O modelo de gestão deste grande banco de dados biológicos é descentralizado e adota um modelo composto por parcerias entre instituições sob a forma de Núcleos Executores (NE’s) e Núcleos Regionais (NR’s). Cabe aos núcleos executores coordenar as atividades de pesquisa, capacitação e gerenciamento da informação de cada rede e aos núcleos regionais o desenvolvimento das pesquisas locais e manutenção das suas coleções, realizando as ações definidas em conjunto com os núcleos executores, utilizando o potencial científico já instalado em unidades do interior da Amazônia e incrementando a possibilidade de capacitação das populações regionais e povos tradicionais locais.

Na Amazônia, a rede PPBio possui o Instituto Nacional de Pesquisas da Amazônia (INPA), em Manaus, e o Museu Paraense Emilio Goeldi (MPEG), em Bélem, atuando como Núcleos Executores e detentores das coleções botânicas e zoológicas maiores e mais significativas em termos de abrangência e representatividade de organismos amazônicos.

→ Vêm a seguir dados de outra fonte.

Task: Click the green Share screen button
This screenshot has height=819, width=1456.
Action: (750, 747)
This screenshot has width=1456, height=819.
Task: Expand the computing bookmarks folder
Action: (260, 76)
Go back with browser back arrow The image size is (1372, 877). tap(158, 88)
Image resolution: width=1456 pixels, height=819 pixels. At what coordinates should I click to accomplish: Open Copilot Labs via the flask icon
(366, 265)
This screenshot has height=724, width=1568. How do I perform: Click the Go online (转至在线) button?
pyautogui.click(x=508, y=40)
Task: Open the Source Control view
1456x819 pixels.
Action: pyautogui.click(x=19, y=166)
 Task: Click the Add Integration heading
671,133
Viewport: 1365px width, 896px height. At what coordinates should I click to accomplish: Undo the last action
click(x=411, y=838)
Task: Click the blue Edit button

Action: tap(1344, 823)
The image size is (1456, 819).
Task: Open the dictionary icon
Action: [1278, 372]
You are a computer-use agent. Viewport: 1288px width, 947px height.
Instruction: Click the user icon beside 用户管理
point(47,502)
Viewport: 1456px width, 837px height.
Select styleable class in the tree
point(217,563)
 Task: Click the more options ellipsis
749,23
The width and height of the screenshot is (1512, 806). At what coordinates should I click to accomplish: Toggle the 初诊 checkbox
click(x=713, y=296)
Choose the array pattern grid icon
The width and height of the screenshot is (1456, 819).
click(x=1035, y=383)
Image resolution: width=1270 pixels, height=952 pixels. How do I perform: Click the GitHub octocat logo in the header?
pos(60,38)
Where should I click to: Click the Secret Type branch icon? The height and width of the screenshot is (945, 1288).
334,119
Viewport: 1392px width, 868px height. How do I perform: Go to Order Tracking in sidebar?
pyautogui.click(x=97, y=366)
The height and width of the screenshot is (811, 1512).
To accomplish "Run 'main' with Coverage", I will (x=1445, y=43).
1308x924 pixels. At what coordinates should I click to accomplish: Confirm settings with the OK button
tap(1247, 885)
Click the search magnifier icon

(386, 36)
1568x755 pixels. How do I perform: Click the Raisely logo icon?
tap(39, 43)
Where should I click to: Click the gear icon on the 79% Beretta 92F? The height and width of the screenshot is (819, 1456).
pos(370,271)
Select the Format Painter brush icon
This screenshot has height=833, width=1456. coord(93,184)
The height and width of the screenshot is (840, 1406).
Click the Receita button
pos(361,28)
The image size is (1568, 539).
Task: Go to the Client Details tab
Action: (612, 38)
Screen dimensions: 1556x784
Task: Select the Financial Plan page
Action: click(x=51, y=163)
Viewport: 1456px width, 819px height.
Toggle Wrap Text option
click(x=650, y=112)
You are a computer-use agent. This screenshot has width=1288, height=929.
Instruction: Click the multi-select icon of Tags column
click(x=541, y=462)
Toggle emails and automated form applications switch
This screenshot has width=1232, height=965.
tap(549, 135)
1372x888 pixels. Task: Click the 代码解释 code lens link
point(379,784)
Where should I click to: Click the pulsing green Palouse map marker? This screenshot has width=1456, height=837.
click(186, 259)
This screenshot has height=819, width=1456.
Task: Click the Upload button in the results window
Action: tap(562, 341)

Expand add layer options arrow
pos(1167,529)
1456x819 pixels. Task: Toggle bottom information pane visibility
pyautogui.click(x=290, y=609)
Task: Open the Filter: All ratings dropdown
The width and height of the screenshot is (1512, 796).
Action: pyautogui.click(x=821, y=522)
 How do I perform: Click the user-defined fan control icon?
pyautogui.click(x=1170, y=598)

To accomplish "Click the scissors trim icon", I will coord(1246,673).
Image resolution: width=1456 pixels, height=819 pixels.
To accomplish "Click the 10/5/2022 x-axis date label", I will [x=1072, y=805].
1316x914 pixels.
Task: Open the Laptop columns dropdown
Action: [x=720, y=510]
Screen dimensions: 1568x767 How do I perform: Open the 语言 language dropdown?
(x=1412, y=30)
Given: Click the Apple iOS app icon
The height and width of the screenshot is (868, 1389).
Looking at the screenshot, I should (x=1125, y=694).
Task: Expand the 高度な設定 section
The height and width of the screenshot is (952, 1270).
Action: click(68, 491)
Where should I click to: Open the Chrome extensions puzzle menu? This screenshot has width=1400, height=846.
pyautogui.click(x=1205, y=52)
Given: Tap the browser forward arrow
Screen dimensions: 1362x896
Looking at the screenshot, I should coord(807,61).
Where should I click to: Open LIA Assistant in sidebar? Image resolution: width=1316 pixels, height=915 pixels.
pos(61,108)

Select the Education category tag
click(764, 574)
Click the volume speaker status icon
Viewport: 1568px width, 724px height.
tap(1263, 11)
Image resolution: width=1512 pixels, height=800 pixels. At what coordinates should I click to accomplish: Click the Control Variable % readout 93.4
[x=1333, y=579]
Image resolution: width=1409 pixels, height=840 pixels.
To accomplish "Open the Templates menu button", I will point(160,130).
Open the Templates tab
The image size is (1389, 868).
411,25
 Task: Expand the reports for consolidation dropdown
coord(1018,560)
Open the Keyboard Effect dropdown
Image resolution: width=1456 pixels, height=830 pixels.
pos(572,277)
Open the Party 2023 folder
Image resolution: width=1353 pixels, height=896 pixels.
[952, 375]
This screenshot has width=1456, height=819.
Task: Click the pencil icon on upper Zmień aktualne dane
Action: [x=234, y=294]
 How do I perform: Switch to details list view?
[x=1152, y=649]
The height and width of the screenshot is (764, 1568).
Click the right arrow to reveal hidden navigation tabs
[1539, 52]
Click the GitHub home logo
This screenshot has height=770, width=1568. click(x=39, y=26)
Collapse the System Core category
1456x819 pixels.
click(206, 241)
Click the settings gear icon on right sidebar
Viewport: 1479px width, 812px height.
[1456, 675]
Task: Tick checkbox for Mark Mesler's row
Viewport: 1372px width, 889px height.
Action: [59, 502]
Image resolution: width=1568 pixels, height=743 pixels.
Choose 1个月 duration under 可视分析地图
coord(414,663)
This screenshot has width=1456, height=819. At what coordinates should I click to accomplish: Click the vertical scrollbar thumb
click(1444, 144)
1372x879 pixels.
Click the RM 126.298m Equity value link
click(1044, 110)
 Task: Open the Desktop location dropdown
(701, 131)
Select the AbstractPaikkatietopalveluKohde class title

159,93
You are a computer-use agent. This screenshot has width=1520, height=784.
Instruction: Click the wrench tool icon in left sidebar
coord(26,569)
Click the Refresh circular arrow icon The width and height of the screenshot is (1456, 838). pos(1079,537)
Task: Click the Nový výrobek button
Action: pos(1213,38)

Porém, diversas outras instituições da região também mantêm coleções importantes, regional ou localmente. Os NE’s trabalham de forma associada a mais de 20 instituições de pesquisa, consideradas como núcleos regionais, e distribuídas nos Estados do Amazonas, Roraima, Rondônia, Amapá, Acre e Mato Grosso muito embora outras instituições sediadas em outros estados ou países guardem um grande volume de amostras e informações sobre a biota amazônica.